Organizations need to realize that not everything changes just because they’re dealing with Big Data.


“In reality, Big Data integration fits into the overall process of integration of data across your company,” states Big Data for Dummies. “Therefore, you can't simply toss aside everything you have learned from data integration of traditional data sources. The same rules apply whether you are thinking about traditional data management or Big Data management.”

Still, Big Data integration does have unique integration challenges. For instance, while mature ETL solutions now have Hadoop connectors, you can still run into problems with ETL tools, according to Rick Percuoco, senior vice president of Research and Development at Harte-Hanks Trillium Software.

“The aspect of extract, transform, load (ETL) will definitely be affected with the large data volumes, as you can't move the data like you used to in the past,” Percuoco told Interarbor Solutions Principal Analyst Dana Gardner during a recent BriefingsDirect podcast. “Also, governance is becoming a stronger force within companies, because as you load many sources of data into one repository, it’s easier to have some kind of governance capabilities around that.”

Maybe that’s why one of the main uses of Hadoop to date has been as an ETL engine.

Other challenges include accessing and preparing unstructured and semi-structured data and access to legacy data sets.

So, sometimes what’s more helpful than a list is some actual discussion of what kind of tools you’ll actually need. It’s easy to find pieces about storage and analytics tools, but integration tends to be overlooked.

Recently, I stumbled across three pieces that more specifically address the data integration aspects of Big Data.

The first, and my favorite, is a December series by technology journalist and editor Rutrell Yasin and published on Government Computing News (GCN).

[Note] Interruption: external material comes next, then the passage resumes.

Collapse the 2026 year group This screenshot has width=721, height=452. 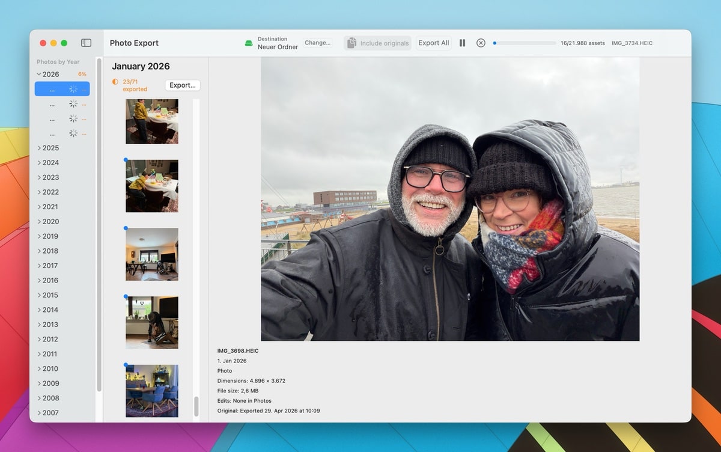[x=39, y=74]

The first article discusses the hardware, as well as “data ingestion” tools for preparing source data. These tools focus on migrating data from other systems to Hadoop. Again, Yasin is pointing out specific tools used in the public sector, which in this case includes:

  • Apache Flume, for collecting, aggregating and moving log data from multiple sources to a centralized data store, like Hadoop File Systems. Yasin notes that it’s considered the de facto standard for sending data streams into Hadoop.
  • Apache Sqoop, which automates the import and export of data from relational databases, data warehouses and NoSQL systems.
  • MapReduce, which is an integral part of Hadoop systems and handles the hard work of processing data. The problem: It requires an expert and custom coding.
  • Pivotal Gemfire is good if you’re using the commercial Hadoop version Pivotal HD for running traditional Big Data management and analytics, with Pivotal HawQ.
  • IBM InfoSphere Streams.

But it’s the second article in the series that specifically covers integration and retrieval tools, including:

  • NoSQL databases such as MongoDB, which uses in-memory computing (another Big Data technology), and Apache Cassandra, which distributes the workloads across data centers, so there’s no single point of failure.
  • Apache HBase, an open-source column-oriented store.
  • MarkLogic’s NoSQL database platform, which couples government-grade security with integration from legacy databases, open-source technologies and Web data sources.
  • Accumulo, an NSA solution that offers cell-level security. It was turned over to the Apache Foundation in 2011.
  • ETL tools—The article specifically mentions Talend’s Open Studio, Pentaho’s Data Integration (aka, Kettle ETL engine).
  • UIA (Universal Information Access), an emerging area that combines search with database technologies. Solutions include Attivio’s Active Intelligence Engine and Cambridge Semantics’ Anzo Unstructured, Yasin writes.

You might also check out this Big Data Republic piece. My hesitation with this piece is that the writer, Anand Srinivasan, has no profile and it’s a fairly common name.

The piece is a discussion of the Big Data tools that can help with data integration, analysis and visualization. Although it discusses several different and competing vendors in the piece as a whole, it only mentions Oracle’s Data Integrator Enterprise Edition for an integration option.